A new report appeared earlier this week that shows stark disparities along racial and ethnic lines in our country’s public schools. The new report from the Department of Education includes data from the 2009-2010 school year.
The New York Times reported from the study:
Although black students made up only 18 percent of those enrolled in the schools sampled, they accounted for 35 percent of those suspended once, 46 percent of those suspended more than once and 39 percent of all expulsions.
One in five black boys and more than one in 10 black girls received an out-of-school suspension. Overall, black, students were three and a half times as likely to be suspended or expelled as their white peers.
Over 70 percent of the students involved in school-related arrests or law enforcement referrals were Hispanic or black.
Additionally, the data showed all kinds of disparities in areas other than discipline. For example, schools with higher numbers of black and Hispanic students had fewer advanced academic offerings, lower average teacher pay, and teachers with less average experience.

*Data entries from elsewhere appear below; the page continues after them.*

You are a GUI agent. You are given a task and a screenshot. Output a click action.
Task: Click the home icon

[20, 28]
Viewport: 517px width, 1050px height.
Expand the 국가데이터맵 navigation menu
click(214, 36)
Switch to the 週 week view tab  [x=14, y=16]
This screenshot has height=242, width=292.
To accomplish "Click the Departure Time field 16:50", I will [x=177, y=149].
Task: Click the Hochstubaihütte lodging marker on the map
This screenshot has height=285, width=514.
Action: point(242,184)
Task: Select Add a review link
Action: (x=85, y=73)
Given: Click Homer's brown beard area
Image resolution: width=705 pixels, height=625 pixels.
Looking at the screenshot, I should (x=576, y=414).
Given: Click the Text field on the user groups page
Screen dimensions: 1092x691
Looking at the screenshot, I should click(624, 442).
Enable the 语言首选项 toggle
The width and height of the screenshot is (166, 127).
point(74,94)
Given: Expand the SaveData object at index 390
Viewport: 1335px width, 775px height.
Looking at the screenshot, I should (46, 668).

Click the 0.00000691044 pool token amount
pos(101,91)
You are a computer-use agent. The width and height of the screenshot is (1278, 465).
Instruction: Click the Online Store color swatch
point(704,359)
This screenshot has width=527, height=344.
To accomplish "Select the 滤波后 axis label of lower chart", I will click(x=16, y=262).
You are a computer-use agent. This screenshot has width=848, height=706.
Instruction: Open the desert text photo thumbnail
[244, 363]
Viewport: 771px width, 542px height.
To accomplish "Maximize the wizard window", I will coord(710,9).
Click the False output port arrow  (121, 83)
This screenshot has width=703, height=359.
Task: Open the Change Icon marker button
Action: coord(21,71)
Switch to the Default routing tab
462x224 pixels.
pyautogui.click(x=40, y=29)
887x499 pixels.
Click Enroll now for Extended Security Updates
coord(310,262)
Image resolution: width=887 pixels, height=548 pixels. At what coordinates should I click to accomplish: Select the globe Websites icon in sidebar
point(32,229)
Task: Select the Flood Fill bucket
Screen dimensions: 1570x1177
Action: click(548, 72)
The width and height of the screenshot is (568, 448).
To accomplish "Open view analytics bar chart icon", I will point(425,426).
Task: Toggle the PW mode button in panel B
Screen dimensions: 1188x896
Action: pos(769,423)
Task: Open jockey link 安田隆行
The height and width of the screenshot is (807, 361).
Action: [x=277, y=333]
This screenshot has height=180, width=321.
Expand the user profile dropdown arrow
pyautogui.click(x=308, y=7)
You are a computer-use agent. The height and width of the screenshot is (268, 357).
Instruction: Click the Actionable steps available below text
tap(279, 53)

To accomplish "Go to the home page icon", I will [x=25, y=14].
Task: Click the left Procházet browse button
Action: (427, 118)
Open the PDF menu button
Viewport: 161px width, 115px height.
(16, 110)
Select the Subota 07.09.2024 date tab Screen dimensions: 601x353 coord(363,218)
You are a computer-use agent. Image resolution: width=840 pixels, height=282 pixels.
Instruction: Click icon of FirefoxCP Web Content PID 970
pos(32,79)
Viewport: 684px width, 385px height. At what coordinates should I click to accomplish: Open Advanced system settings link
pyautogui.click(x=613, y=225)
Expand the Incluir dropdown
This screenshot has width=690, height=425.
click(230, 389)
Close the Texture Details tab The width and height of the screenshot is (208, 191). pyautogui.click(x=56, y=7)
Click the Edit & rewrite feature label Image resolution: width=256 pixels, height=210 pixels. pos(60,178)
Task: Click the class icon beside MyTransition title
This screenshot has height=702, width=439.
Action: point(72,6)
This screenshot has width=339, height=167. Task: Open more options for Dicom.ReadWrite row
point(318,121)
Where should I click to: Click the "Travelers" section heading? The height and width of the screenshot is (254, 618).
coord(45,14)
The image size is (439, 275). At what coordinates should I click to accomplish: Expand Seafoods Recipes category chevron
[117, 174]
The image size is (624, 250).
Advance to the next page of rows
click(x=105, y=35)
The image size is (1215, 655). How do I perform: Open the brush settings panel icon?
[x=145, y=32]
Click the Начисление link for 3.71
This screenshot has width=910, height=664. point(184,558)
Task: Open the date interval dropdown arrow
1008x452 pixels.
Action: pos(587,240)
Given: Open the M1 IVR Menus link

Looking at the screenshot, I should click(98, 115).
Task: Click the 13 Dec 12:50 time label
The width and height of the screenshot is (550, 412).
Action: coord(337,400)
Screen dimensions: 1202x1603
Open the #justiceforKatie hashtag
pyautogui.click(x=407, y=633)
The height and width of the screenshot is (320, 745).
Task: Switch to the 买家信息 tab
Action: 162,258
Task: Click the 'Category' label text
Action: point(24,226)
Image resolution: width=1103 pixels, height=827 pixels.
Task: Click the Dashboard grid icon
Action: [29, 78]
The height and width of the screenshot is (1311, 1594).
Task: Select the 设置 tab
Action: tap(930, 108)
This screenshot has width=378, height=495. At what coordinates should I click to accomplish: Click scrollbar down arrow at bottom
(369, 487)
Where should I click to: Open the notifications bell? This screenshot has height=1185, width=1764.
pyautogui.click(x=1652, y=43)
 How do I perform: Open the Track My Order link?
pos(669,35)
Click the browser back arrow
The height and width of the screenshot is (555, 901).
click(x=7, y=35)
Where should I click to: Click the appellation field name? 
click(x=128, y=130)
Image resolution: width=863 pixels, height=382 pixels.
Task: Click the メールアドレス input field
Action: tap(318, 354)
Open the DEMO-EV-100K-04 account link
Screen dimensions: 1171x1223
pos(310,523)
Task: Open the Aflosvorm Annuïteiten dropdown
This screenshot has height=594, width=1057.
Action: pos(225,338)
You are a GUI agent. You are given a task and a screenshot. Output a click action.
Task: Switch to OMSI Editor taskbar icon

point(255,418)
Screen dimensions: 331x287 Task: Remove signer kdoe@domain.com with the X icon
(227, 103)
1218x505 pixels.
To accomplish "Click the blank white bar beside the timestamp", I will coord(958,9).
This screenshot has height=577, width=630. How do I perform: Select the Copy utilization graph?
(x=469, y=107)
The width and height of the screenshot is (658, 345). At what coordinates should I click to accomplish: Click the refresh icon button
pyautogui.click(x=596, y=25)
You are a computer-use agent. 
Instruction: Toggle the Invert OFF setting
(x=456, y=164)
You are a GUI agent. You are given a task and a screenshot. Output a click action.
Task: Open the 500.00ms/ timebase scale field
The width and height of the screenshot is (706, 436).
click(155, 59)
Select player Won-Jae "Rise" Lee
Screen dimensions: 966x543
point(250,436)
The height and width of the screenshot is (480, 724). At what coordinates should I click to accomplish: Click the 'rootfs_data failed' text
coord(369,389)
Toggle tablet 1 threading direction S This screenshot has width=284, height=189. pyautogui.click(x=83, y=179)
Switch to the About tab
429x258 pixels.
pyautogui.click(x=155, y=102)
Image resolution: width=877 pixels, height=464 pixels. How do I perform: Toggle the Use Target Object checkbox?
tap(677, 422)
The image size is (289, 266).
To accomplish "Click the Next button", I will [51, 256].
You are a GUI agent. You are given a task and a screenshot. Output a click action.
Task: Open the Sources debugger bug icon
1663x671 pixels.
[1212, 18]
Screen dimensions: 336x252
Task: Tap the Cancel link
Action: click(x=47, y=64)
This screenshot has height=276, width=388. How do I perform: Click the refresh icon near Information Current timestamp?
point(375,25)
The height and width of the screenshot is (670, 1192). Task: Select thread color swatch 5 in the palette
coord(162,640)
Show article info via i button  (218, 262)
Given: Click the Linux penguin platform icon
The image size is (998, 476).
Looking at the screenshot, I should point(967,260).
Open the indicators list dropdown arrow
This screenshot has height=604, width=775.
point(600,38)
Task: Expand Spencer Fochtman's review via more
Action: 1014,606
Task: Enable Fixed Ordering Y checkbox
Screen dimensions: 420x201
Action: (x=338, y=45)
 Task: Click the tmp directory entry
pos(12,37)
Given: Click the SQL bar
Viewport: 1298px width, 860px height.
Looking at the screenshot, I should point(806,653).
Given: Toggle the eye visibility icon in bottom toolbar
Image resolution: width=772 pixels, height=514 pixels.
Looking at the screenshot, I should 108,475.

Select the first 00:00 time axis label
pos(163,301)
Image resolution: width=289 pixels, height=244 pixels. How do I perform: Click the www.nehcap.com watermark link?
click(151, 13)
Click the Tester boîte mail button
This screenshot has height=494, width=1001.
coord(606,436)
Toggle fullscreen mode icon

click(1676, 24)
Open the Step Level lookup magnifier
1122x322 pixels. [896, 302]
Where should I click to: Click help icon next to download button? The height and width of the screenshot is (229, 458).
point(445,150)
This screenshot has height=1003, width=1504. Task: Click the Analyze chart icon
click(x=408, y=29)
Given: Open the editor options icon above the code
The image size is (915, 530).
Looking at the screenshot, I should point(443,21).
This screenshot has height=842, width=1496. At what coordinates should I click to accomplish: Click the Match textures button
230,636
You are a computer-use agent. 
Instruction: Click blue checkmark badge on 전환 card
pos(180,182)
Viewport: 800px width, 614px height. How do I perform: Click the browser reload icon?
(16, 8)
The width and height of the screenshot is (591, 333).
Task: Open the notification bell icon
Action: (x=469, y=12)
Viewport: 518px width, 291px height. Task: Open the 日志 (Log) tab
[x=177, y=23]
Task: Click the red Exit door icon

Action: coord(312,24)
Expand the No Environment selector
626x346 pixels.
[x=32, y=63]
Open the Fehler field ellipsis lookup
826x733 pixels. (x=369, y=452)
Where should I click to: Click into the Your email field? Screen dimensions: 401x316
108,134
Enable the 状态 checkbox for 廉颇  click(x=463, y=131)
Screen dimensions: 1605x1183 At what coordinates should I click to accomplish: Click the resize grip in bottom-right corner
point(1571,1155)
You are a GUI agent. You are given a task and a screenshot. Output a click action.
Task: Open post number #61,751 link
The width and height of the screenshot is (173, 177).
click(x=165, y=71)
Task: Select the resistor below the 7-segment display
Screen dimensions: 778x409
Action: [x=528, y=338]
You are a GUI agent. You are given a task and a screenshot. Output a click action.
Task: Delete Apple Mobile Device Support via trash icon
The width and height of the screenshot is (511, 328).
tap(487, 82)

Given these statistics, what must we do?
1. Improve teacher preparation and effectiveness
2. Build a durable bridge between parents, community and school
3. Select teachers for their ability to love and connect with all children
4. Devise incentives for best teachers to work in the schools that need them most
5. Give parents and children incentives to love learning and school
PUSH Excel has an excellent program of family engagement in public schools. More than 200,000 parents have taken the pledge to get to know their child’s teacher before there is a problem and to communicate frequently, honestly and openly with schools. Children tend to perform and behave up to parental expectations.
My parents were school teachers. They loved their work. They loved their pupils, who were all black and mostly low-income. Our study of this issue should not focus on child-centered factors such as poverty, family composition, race, ethnicity, to the extent that we ignore or exclude the other half of the equation. What characteristics do the most effective teachers share? What does it take to be culturally competent to teach all children? How does unconscious bias manifest itself? In order to solve this problem, we must solve on both sides of the equation – children and their teachers.